**TASK TO COMPLETE**
For this exercise, copy all the data exactly and include none of the pictures.

**RAW DATA**
....
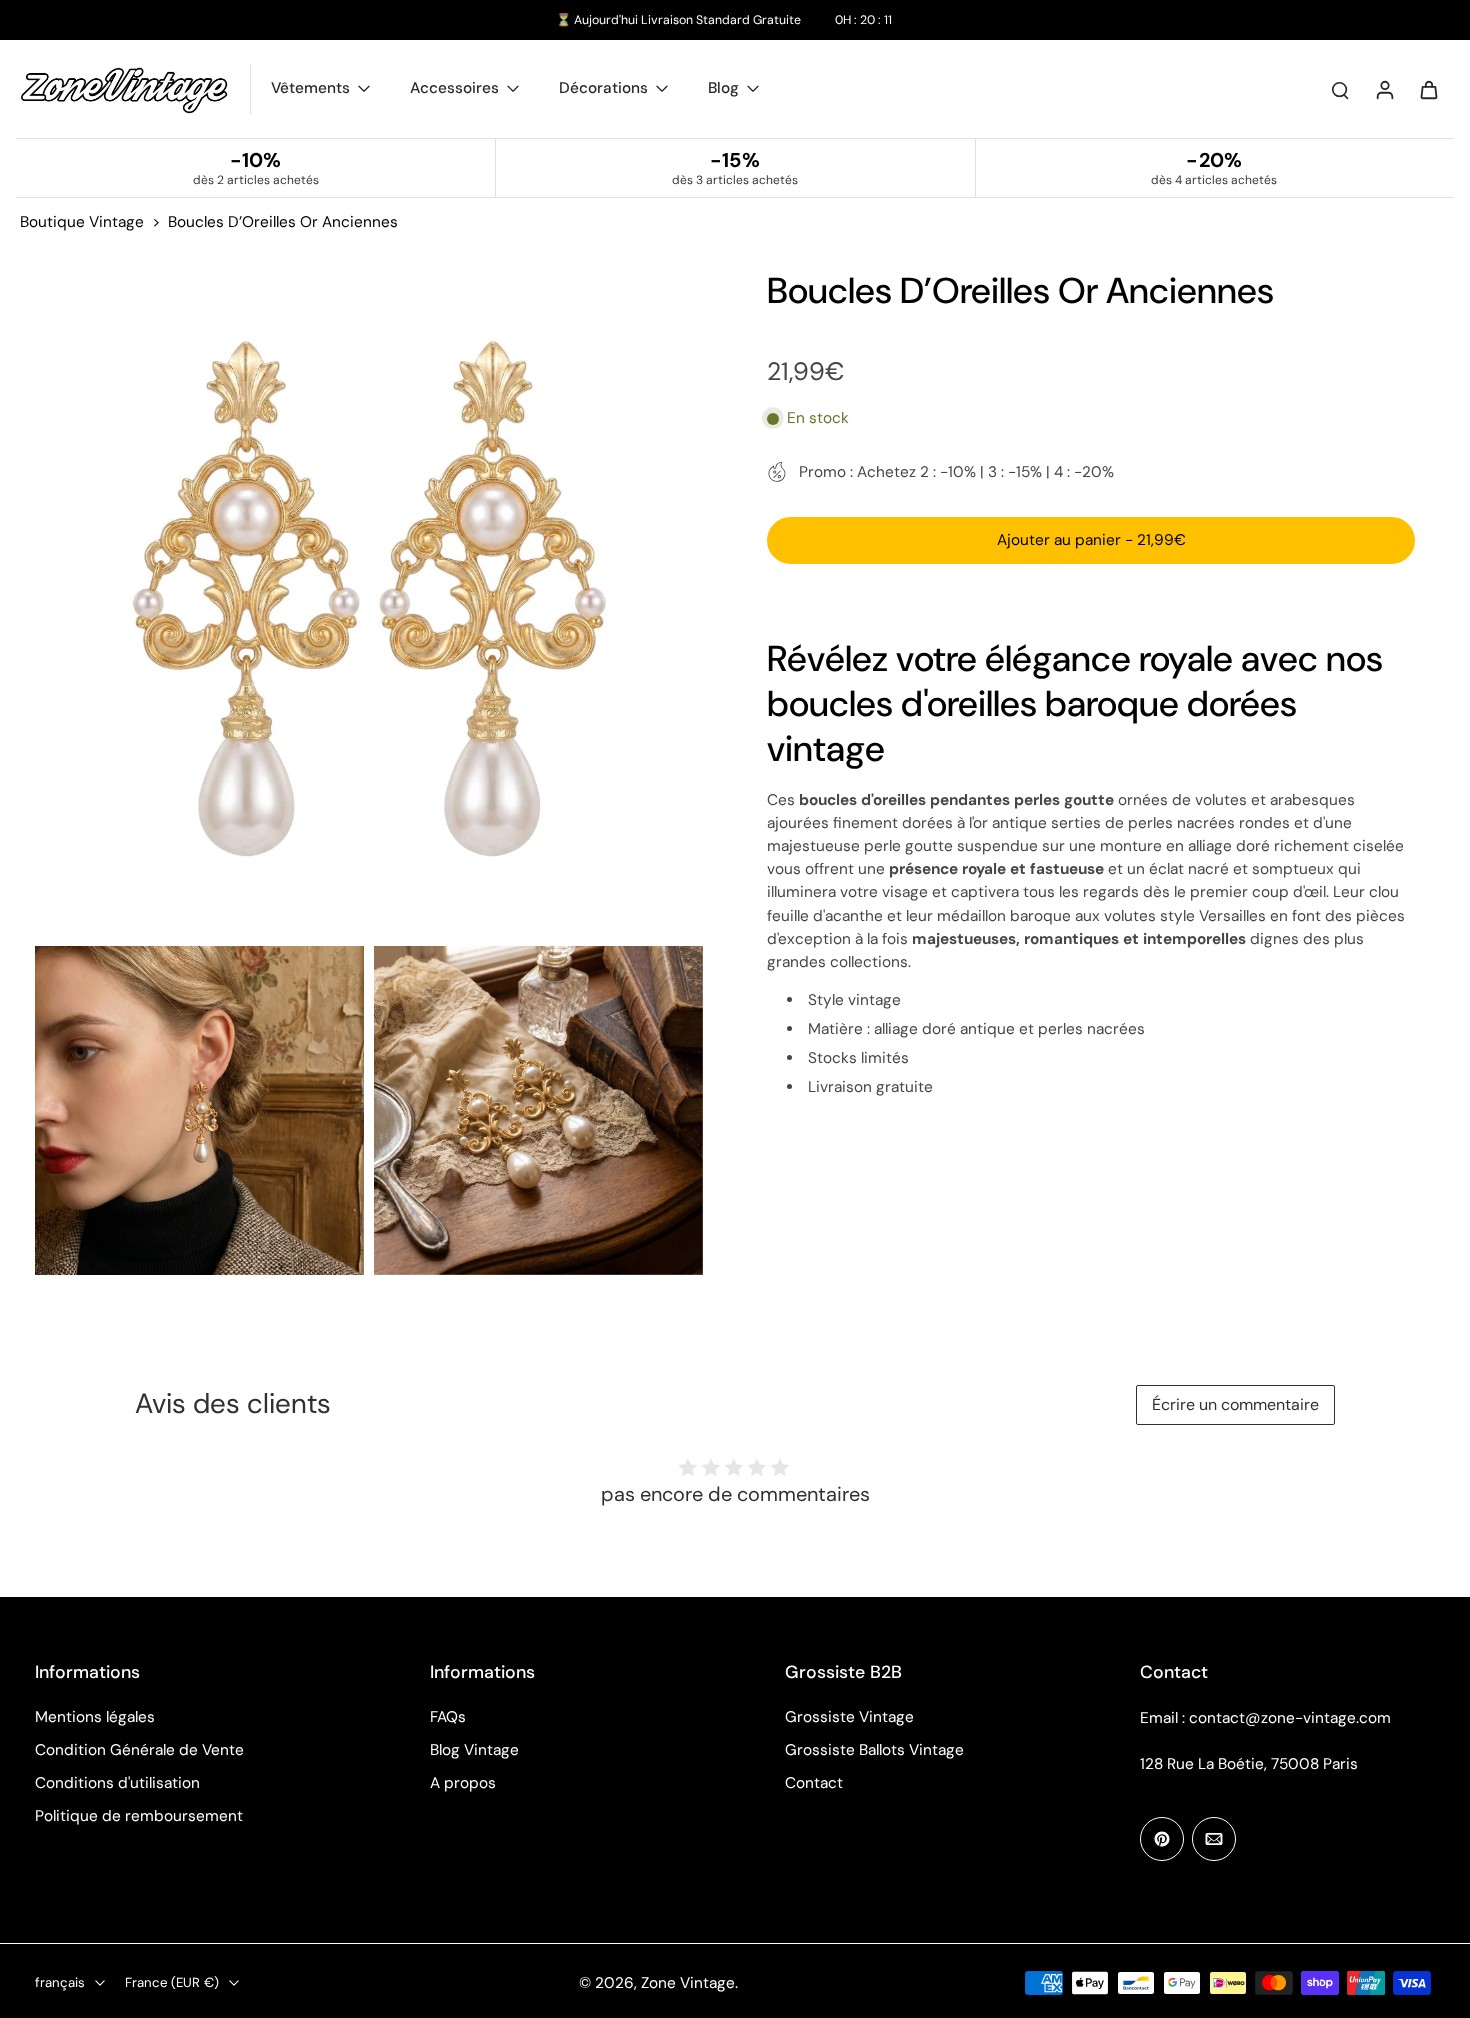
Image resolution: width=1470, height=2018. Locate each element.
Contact (814, 1783)
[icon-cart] (1428, 89)
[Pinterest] (1162, 1839)
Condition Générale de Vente (139, 1750)
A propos (463, 1783)
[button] (1091, 539)
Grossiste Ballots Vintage (874, 1750)
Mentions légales (95, 1717)
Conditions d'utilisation (117, 1783)
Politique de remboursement (139, 1816)
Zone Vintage (688, 1983)
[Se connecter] (1384, 89)
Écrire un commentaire (1235, 1404)
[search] (1340, 89)
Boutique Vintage (82, 222)
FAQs (448, 1717)
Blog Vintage (474, 1750)
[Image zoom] (369, 602)
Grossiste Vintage (849, 1717)
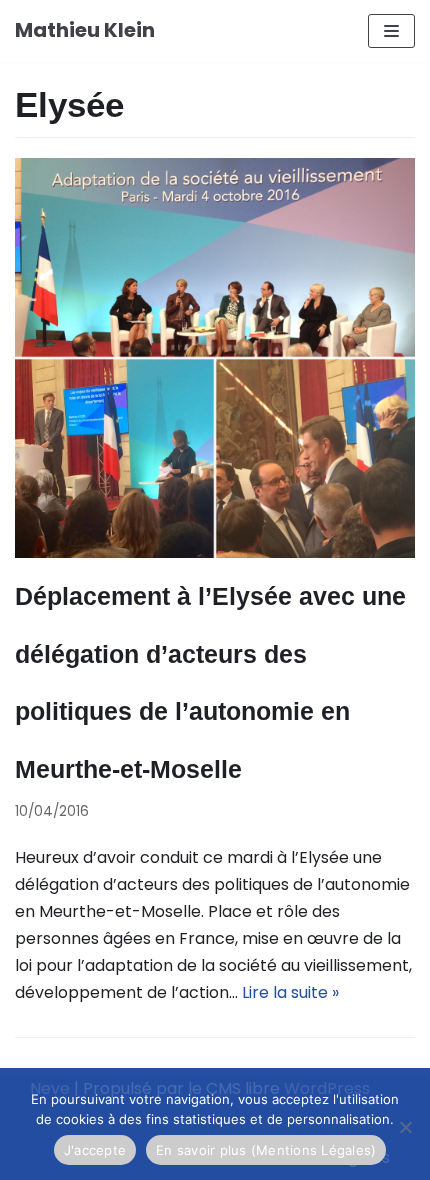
....
**EXPECTED ANSWER**
Image resolution: width=1470, height=2018. Locate each element.
Contact (814, 1783)
[icon-cart] (1428, 89)
[Pinterest] (1162, 1839)
Condition Générale de Vente (139, 1750)
A propos (463, 1783)
[button] (1091, 539)
Grossiste Ballots Vintage (874, 1750)
Mentions légales (95, 1717)
Conditions d'utilisation (117, 1783)
Politique de remboursement (139, 1816)
Zone Vintage (688, 1983)
[Se connecter] (1384, 89)
Écrire un commentaire (1235, 1404)
[search] (1340, 89)
Boutique Vintage (82, 222)
FAQs (448, 1717)
Blog Vintage (474, 1750)
[Image zoom] (369, 602)
Grossiste Vintage (849, 1717)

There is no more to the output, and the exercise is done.